■ Text shown:
__________

Data Science: I don’t know how to do it. I get the concepts, I have a hazy memory of various statistics classes from a decade or two ago, and I’ve even brushed up on how a lot of the tech required for a machine learning platform to run models and make inference at scale.
But I don’t know how to do the Data Science process; with programming tasks, I’ve understand how to break down work into smaller chunks, and I have a (for wont of a better word) vibe for what does and doesn’t make sense. I can look at the debugger and have a feel for if something doesn’t add up. I have no idea how to look at the results of some : sparkle: maths :sparkle: and think “Ok, this does(n’t) make sense, so next I’ll do…” something, I guess.
And I want to learn that - my team is building out a Data Science platform from scratch, and I’d love to have more than just a theoretical understanding of how this all works. I don’t expect to be writing any of the actual model logic itself, but I’d be able to ask much more insightful questions if I had some experience with the process of getting to an answer.
So let’s remedy that shall we?
I’m a member of the amazing Game Maker’s Toolkit (GMTK) Patron community on Discord. This December the community are running a seven day game jam (think ‘hackathon where everyone makes a game to a theme’), with a theme voted for by the community - and, uhh, picked by me!
Link: https://itch.io/jam/gmtk-patreon-2024
Well, that’s not quite right; I’ve been running the theme submission/voting website (on this very site! https://themes.badlydone.dev/), and because I won’t be participating in the jam itself I’ll be the one to announce which theme has won the voting. I won’t be picking my favourite theme or anything, but just announcing which theme was the best as decided by community voting.
What Do You Mean By “Theme” Anyway?
The theme for a game jam is the inspiration for the games that people are making - it can be basically anything, but the best themes straddle the line between “vague enough to give developers creative control” and “limiting enough that it inspires creativity”.

__________

Quote the part of the data science post from "Data Science: I" to "something, I guess.". The entries that come next have nothing to do with the text about data science and game jam themes.

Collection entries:
__________

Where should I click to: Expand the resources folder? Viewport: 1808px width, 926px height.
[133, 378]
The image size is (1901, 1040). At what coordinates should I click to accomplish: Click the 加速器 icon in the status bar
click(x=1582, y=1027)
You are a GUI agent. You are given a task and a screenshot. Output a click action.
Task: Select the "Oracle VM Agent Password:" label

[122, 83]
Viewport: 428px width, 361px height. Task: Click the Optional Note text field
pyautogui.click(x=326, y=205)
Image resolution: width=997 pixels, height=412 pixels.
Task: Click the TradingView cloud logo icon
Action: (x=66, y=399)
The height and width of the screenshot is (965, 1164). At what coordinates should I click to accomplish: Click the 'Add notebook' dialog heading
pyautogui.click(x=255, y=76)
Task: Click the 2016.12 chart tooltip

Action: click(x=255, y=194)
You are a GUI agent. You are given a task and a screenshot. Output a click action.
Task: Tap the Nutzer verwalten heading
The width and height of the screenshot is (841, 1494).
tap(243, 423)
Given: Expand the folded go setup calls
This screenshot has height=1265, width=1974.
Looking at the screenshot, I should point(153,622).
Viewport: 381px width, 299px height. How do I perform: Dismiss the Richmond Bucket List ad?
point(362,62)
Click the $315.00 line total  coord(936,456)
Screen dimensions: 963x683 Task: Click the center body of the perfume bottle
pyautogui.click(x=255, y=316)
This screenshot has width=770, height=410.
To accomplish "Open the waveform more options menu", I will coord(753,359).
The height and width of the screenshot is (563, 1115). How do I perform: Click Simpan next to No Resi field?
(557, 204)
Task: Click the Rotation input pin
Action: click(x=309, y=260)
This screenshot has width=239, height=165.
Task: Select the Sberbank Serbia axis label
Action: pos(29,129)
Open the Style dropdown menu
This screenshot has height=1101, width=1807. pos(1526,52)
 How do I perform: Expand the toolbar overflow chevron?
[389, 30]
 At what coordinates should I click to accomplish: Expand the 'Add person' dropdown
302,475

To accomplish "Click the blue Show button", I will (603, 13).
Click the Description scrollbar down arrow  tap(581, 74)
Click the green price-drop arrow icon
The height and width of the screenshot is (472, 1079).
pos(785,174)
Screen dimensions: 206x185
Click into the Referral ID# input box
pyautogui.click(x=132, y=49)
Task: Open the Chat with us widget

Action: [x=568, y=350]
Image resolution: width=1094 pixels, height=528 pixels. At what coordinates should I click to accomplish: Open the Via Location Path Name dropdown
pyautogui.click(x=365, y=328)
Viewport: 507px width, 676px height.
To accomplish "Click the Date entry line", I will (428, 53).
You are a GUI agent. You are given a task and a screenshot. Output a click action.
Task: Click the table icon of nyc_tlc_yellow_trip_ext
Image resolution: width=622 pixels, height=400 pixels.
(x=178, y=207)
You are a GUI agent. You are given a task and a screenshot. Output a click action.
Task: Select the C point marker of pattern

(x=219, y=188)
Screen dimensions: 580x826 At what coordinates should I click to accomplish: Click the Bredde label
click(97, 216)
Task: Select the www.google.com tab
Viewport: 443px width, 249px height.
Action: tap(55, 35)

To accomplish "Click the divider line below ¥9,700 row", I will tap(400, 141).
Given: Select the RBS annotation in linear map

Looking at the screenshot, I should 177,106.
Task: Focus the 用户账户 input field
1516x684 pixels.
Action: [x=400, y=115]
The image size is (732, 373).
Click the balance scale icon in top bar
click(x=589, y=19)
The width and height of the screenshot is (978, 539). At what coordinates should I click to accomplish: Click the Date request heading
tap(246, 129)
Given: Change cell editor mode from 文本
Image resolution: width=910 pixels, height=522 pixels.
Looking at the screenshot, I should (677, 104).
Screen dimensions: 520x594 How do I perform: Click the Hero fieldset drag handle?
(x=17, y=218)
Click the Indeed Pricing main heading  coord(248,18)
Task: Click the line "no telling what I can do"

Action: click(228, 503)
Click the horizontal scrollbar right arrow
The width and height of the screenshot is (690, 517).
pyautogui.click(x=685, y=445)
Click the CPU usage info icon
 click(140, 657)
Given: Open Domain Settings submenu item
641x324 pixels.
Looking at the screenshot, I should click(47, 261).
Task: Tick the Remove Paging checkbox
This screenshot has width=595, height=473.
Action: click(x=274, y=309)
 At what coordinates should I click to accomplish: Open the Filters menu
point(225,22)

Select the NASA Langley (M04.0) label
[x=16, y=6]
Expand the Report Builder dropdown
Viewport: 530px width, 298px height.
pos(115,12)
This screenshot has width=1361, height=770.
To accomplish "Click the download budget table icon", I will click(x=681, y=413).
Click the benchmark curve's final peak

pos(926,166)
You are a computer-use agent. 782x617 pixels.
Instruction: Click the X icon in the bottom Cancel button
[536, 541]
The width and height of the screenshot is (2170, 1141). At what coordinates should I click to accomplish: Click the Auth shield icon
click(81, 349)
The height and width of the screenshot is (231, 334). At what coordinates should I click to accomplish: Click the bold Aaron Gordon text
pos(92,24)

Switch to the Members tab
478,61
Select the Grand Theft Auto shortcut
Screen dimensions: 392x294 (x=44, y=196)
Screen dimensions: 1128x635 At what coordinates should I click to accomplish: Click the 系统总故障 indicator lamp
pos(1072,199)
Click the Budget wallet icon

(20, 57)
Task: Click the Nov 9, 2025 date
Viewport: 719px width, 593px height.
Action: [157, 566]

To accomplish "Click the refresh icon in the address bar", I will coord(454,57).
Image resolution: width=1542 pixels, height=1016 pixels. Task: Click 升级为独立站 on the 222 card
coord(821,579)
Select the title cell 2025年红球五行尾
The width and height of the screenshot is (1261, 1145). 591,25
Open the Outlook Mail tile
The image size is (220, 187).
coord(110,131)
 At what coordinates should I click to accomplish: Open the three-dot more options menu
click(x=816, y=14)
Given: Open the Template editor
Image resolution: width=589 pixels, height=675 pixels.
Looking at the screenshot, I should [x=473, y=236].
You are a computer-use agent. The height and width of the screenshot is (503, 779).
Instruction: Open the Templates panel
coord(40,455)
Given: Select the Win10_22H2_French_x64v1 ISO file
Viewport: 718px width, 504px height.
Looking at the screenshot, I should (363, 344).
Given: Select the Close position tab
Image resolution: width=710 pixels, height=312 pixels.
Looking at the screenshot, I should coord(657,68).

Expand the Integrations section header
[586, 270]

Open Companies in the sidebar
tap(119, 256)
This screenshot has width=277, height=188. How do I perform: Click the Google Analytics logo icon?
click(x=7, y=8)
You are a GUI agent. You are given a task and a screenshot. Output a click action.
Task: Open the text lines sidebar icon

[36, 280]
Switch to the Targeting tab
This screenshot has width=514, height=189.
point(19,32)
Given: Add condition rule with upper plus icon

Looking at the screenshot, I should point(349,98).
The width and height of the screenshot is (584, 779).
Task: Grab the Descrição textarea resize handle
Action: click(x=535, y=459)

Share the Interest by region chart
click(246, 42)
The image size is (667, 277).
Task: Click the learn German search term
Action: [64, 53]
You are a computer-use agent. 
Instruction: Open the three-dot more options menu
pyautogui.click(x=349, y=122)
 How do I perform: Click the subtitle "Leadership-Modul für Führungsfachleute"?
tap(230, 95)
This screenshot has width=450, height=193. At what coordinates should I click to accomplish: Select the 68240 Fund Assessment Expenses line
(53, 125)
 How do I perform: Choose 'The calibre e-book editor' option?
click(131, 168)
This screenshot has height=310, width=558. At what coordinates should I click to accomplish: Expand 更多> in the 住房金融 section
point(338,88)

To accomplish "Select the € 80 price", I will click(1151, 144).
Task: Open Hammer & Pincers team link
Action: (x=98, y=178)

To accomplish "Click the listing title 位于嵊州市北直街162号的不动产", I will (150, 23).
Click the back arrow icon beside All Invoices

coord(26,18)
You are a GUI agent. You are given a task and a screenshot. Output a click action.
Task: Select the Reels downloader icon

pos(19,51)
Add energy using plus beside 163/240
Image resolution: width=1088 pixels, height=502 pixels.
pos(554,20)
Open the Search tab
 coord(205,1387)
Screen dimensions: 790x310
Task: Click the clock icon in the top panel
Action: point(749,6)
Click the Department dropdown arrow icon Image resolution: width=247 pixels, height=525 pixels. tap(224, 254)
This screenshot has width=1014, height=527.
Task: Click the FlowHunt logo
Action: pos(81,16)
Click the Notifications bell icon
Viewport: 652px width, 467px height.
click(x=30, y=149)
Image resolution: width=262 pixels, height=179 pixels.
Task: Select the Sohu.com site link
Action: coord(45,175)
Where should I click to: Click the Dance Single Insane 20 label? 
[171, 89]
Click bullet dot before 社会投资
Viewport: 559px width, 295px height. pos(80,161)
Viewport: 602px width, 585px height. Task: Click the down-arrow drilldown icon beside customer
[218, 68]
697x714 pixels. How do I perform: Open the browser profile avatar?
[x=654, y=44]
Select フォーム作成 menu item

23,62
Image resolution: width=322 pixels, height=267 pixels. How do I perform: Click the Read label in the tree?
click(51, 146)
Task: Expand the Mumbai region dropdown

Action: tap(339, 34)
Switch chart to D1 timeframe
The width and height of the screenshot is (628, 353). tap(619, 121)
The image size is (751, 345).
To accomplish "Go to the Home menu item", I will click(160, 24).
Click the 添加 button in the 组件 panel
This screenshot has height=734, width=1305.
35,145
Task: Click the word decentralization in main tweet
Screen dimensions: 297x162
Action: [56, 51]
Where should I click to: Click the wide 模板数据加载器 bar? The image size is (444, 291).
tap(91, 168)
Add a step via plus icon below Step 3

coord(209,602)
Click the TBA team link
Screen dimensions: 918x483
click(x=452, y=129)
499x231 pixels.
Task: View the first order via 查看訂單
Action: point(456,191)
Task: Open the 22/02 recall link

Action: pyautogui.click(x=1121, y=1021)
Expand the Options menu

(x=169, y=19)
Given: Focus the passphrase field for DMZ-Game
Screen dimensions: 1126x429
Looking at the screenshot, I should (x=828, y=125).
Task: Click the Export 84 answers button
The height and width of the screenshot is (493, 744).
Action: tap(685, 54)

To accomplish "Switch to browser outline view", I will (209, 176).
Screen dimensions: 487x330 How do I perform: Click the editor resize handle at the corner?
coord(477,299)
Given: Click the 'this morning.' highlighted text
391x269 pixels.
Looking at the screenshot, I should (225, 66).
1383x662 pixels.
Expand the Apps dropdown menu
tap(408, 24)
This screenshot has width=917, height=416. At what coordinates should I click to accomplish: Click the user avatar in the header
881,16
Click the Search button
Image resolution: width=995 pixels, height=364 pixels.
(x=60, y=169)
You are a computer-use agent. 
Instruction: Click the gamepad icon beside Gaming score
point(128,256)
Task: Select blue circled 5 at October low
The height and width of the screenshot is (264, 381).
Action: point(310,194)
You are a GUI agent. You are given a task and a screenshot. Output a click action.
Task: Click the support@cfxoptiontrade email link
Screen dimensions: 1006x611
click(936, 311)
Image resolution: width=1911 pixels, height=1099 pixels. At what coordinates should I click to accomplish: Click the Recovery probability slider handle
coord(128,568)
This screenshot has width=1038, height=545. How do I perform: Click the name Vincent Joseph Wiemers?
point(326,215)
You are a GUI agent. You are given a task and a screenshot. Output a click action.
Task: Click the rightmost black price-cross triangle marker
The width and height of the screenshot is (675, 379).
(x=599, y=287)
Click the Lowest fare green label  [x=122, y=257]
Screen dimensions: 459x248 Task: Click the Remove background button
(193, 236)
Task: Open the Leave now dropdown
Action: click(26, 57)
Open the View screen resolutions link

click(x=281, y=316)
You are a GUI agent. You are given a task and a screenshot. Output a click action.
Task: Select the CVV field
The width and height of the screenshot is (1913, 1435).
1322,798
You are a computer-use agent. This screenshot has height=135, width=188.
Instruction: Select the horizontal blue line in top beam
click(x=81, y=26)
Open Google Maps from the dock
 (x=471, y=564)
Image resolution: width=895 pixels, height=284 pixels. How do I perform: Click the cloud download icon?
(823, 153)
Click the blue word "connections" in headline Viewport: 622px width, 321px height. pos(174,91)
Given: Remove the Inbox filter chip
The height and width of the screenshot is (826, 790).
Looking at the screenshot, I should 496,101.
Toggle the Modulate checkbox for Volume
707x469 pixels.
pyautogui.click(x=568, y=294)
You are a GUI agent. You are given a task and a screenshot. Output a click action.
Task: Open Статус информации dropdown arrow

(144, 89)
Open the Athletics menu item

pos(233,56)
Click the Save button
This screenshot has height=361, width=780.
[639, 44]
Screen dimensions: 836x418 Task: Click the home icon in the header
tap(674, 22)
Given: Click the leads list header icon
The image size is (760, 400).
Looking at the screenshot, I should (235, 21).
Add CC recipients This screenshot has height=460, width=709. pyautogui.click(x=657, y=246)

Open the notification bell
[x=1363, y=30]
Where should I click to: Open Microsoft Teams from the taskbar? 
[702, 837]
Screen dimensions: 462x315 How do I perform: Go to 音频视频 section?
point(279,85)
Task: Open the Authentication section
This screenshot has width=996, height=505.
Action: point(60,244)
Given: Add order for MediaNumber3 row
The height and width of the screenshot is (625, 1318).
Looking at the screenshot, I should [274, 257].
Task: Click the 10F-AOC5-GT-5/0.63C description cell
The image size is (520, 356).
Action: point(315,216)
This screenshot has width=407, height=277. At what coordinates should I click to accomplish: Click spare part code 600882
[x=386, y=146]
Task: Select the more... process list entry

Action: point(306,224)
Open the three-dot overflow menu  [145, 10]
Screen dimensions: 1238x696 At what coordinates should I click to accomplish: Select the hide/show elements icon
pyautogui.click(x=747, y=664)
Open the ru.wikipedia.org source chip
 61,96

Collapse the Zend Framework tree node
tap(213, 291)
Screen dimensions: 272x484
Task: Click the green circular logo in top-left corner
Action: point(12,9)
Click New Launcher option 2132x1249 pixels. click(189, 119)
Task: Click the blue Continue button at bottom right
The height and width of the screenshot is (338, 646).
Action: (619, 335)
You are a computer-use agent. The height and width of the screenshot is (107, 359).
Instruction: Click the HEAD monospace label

__________

■ Output of the task:
Data Science: I don’t know how to do it. I get the concepts, I have a hazy memory of various statistics classes from a decade or two ago, and I’ve even brushed up on how a lot of the tech required for a machine learning platform to run models and make inference at scale.
But I don’t know how to do the Data Science process; with programming tasks, I’ve understand how to break down work into smaller chunks, and I have a (for wont of a better word) vibe for what does and doesn’t make sense. I can look at the debugger and have a feel for if something doesn’t add up. I have no idea how to look at the results of some : sparkle: maths :sparkle: and think “Ok, this does(n’t) make sense, so next I’ll do…” something, I guess.